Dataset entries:

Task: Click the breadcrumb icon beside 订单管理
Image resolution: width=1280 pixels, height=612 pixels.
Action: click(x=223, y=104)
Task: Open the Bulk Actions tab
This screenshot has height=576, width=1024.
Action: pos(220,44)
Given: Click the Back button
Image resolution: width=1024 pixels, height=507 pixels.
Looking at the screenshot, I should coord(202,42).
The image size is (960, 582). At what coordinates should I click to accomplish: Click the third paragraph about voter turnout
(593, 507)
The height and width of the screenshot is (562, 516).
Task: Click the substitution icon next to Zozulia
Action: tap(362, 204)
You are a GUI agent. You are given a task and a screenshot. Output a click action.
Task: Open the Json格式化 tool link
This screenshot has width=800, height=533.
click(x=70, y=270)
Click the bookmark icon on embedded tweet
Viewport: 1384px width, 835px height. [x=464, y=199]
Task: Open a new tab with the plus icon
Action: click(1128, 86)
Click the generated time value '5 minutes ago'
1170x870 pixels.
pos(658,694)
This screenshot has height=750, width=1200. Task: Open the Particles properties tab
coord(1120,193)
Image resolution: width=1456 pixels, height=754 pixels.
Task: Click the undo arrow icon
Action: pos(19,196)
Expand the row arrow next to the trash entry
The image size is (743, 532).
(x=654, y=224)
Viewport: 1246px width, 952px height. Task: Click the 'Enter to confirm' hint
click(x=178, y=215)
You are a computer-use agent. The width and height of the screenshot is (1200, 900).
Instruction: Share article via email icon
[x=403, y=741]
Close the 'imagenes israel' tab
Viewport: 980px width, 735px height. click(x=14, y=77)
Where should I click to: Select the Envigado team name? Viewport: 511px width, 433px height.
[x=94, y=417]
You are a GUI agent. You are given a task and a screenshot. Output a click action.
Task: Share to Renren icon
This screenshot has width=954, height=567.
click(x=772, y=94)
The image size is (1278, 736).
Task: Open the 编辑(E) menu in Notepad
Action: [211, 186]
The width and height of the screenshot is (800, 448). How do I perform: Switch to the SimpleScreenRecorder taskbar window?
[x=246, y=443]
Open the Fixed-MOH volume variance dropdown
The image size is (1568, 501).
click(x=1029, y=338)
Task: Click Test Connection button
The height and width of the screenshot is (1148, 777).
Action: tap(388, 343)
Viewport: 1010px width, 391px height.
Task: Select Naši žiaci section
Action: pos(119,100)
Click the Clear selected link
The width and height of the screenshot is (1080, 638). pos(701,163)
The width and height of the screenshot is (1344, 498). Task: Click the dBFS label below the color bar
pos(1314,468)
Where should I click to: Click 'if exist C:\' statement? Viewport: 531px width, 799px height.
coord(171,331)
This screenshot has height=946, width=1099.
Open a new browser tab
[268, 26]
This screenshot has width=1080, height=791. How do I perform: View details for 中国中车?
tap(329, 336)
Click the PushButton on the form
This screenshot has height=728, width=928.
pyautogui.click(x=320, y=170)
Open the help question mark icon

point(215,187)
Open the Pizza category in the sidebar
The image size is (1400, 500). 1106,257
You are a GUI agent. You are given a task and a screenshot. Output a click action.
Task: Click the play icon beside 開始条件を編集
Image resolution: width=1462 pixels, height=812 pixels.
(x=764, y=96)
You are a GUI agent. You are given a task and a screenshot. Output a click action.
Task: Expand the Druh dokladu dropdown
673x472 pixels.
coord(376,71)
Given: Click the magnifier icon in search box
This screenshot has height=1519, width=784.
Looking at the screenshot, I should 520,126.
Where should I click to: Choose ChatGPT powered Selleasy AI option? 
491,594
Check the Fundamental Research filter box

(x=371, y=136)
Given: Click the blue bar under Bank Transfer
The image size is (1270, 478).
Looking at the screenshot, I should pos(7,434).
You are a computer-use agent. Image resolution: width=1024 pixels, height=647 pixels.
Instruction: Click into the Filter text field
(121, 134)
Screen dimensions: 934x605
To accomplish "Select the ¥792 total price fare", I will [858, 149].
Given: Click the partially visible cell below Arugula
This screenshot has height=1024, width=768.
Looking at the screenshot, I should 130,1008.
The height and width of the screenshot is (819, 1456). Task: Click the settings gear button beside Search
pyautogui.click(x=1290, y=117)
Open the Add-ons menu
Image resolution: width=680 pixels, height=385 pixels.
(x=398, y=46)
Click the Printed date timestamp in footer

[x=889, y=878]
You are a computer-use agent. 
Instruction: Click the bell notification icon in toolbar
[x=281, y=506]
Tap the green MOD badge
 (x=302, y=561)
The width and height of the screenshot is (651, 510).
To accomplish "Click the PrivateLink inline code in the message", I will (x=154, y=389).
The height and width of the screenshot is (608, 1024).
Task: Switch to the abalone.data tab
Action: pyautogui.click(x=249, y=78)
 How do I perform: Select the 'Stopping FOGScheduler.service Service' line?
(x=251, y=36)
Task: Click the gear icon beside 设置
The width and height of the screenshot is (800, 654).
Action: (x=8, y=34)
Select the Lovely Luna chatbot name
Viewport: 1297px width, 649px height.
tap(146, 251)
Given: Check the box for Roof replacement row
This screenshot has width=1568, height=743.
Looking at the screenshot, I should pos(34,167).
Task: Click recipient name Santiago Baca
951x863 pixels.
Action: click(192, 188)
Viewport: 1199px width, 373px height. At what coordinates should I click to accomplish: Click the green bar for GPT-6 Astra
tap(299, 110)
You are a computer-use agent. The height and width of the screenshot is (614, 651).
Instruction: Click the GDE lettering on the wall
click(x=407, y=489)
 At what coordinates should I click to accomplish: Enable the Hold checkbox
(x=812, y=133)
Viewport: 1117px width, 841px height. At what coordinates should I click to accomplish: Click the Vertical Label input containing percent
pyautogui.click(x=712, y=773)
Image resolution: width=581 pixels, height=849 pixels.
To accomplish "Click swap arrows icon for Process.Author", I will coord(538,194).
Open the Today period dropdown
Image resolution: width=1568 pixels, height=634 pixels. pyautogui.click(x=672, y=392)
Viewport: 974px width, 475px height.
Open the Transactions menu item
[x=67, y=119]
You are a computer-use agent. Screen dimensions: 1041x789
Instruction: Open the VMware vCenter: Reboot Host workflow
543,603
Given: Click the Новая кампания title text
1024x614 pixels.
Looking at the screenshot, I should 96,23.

Task goal:
May I have exactly the lines from the one containing "You are a computer-use agent. Screen" through the last line of the data, both included?

Response to this exercise:
You are a computer-use agent. Screen dimensions: 1041x789
Instruction: Open the VMware vCenter: Reboot Host workflow
543,603
Given: Click the Новая кампания title text
1024x614 pixels.
Looking at the screenshot, I should 96,23.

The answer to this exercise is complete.